[Dataset items]
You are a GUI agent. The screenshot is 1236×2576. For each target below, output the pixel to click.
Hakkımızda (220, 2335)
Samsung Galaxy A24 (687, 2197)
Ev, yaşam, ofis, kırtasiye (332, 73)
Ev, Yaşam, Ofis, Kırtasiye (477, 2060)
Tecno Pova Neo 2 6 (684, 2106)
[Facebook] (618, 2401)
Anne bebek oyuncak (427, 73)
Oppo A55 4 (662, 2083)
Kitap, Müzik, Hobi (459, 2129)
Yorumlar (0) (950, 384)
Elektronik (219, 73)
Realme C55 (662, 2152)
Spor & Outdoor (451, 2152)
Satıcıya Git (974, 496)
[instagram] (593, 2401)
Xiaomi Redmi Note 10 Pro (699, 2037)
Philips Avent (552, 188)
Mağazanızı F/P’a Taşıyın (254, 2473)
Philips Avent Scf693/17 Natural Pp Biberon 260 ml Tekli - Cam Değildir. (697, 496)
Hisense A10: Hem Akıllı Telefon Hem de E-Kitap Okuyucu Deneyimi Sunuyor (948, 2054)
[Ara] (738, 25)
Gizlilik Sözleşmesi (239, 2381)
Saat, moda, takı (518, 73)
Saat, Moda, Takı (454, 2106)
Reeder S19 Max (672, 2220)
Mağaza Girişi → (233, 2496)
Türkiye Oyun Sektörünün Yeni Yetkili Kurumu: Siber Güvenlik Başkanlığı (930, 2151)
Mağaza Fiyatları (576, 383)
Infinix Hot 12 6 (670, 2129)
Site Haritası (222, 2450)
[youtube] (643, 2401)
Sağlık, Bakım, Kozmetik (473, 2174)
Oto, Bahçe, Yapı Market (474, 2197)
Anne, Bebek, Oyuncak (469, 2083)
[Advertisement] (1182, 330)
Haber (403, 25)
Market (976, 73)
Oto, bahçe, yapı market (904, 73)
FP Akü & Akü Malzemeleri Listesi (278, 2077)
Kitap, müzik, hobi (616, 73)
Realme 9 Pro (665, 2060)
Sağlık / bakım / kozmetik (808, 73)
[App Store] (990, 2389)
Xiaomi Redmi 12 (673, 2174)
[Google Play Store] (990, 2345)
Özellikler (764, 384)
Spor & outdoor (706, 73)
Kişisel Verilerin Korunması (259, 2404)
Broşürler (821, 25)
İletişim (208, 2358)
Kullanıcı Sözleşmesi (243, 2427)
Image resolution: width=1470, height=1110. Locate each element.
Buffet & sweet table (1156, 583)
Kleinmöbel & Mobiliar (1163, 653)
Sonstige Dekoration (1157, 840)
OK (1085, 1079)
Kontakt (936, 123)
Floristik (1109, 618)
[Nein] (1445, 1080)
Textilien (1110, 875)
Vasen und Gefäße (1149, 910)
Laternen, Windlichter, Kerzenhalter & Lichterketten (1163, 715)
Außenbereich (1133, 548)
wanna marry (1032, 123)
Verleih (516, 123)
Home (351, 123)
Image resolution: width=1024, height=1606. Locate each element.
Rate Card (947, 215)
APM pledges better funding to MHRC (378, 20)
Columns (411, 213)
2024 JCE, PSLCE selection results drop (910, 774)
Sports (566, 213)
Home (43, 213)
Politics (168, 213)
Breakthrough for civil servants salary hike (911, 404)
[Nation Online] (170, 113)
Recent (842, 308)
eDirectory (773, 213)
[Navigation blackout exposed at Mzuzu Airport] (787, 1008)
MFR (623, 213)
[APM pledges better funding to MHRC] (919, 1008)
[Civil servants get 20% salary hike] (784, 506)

## Problem details
Restate, word for word and with nothing added, the lines from the beginning of the records above through the line that contains "Mağazanızı F/P’a Taşıyın (254, 2473)".

## Exercise result
You are a GUI agent. The screenshot is 1236×2576. For each target below, output the pixel to click.
Hakkımızda (220, 2335)
Samsung Galaxy A24 (687, 2197)
Ev, yaşam, ofis, kırtasiye (332, 73)
Ev, Yaşam, Ofis, Kırtasiye (477, 2060)
Tecno Pova Neo 2 6 (684, 2106)
[Facebook] (618, 2401)
Anne bebek oyuncak (427, 73)
Oppo A55 4 (662, 2083)
Kitap, Müzik, Hobi (459, 2129)
Yorumlar (0) (950, 384)
Elektronik (219, 73)
Realme C55 (662, 2152)
Spor & Outdoor (451, 2152)
Satıcıya Git (974, 496)
[instagram] (593, 2401)
Xiaomi Redmi Note 10 Pro (699, 2037)
Philips Avent (552, 188)
Mağazanızı F/P’a Taşıyın (254, 2473)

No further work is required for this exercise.